Cette longue nouvelle méditative, poétique, égrène l’indicible. Non seulement ce qui ne parvient pas à sortir de soi pour devenir objectif, mais encore ce que tout le monde refuse obstinément d’écouter. Ce monde, c’est le monde « normal » de tous ceux « qui ne sont pas comme eux, les contents, les contentes, les bien assis, les gentils vivants. » Les stratégies d’évitement sont connues : elle l’a bien cherché, elle n’est pas conforme, déjà rebelle à Creys-Malville contre les hommes en noir que sont les CRS. L’aventure forcée en continent noir, n’est-ce pas la quintessence de ce pouvoir obtus, fondé uniquement sur la force, la domination mâle ?
Il y a du féminisme en Jacqueline, de la révolte contre la brute, la puissance mâle érigée, macho, tricarde, militaire.
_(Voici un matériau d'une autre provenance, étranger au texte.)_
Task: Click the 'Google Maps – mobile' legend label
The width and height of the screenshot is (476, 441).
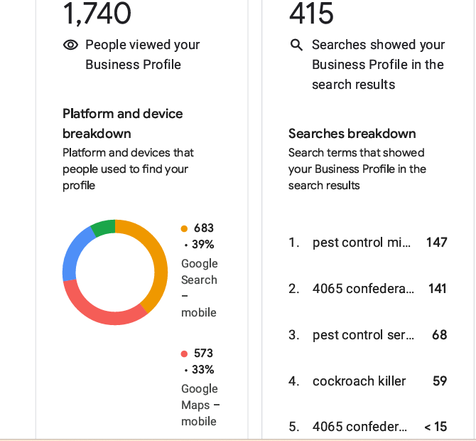Action: tap(200, 405)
Les régimes des roitelets noirs apparaissent sous les traits de ce machisme exacerbé, sexe brandi, canon des chars, « pacification » forcée par clouage au sol, si possible en béton pour faire plus mal, plus mâle. Une femme blanche dans la brousse éveille la possession, la revanche du Noir musclé contre la femelle languide, faire taire sa « voix coloniale », celle qui impose, méprise et ordonne. Assouvissement, domination, triomphe de soi – comment dire cette conjonction du sexe, de la passion et des valeurs dans l’Acte ?
Déposition, confession, carnets écrits, rien ne va. Par les flics locaux, le bourreau torse nu est libéré de ses entraves ; la fille qui écoute passivement n’est là qu’une fois ; les carnets usés, noircis d’écriture incohérente, partent en fumée dans une cheminée des Cévennes. Il faut se purifier, dire pour accepter, mais il est dur de dire ce qui ne se dit pas, ce qui ne s’accepte pas. Où fuir ? Dans la durée qui fabrique du souvenir ? Dans l’écriture poétique qui reconstruit une histoire ?
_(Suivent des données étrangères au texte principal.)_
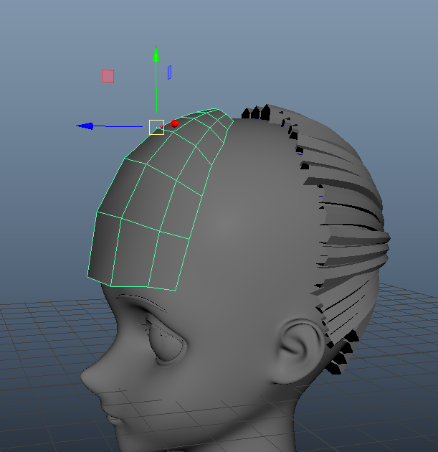
Task: Click the green Y-axis arrow tip
Action: pyautogui.click(x=156, y=54)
Peut-être est-ce cela, le salut ? Le dire comme ça vient, par bribes et bulles, en recréant l’événement selon une logique absente sur le moment, une logique poétique (de ‘poiesis’ action de faire) seul moyen de la distance avec ce qui vous est arrivé. Le dire pour les femmes blanches, routardes naïves, mais aussi pour toutes ces femmes africaines qui ne peuvent rien dire, faute de mots et de pouvoir.
Car le mot est à peine prononcé, sitôt refusé, mais ce dont il s’agit ici est bien le pire pour une femme : le VIOL !
Lisez ce livre, il vous remue. Même mâle, vous y serez sensible. Nulle description à la Sade, ni scénario comme au cinéma, un viol ne se dit pas comme on décrit le fonctionnement d’une machine. Vous êtes victime, vous êtes dedans, vous êtes clouée. On ne raisonne pas dans ces cas là ; on ressent, on sent, on se sent. Douleurs, odeurs, la peur. C’est évoqué à mots choisis ; suggéré par métaphores.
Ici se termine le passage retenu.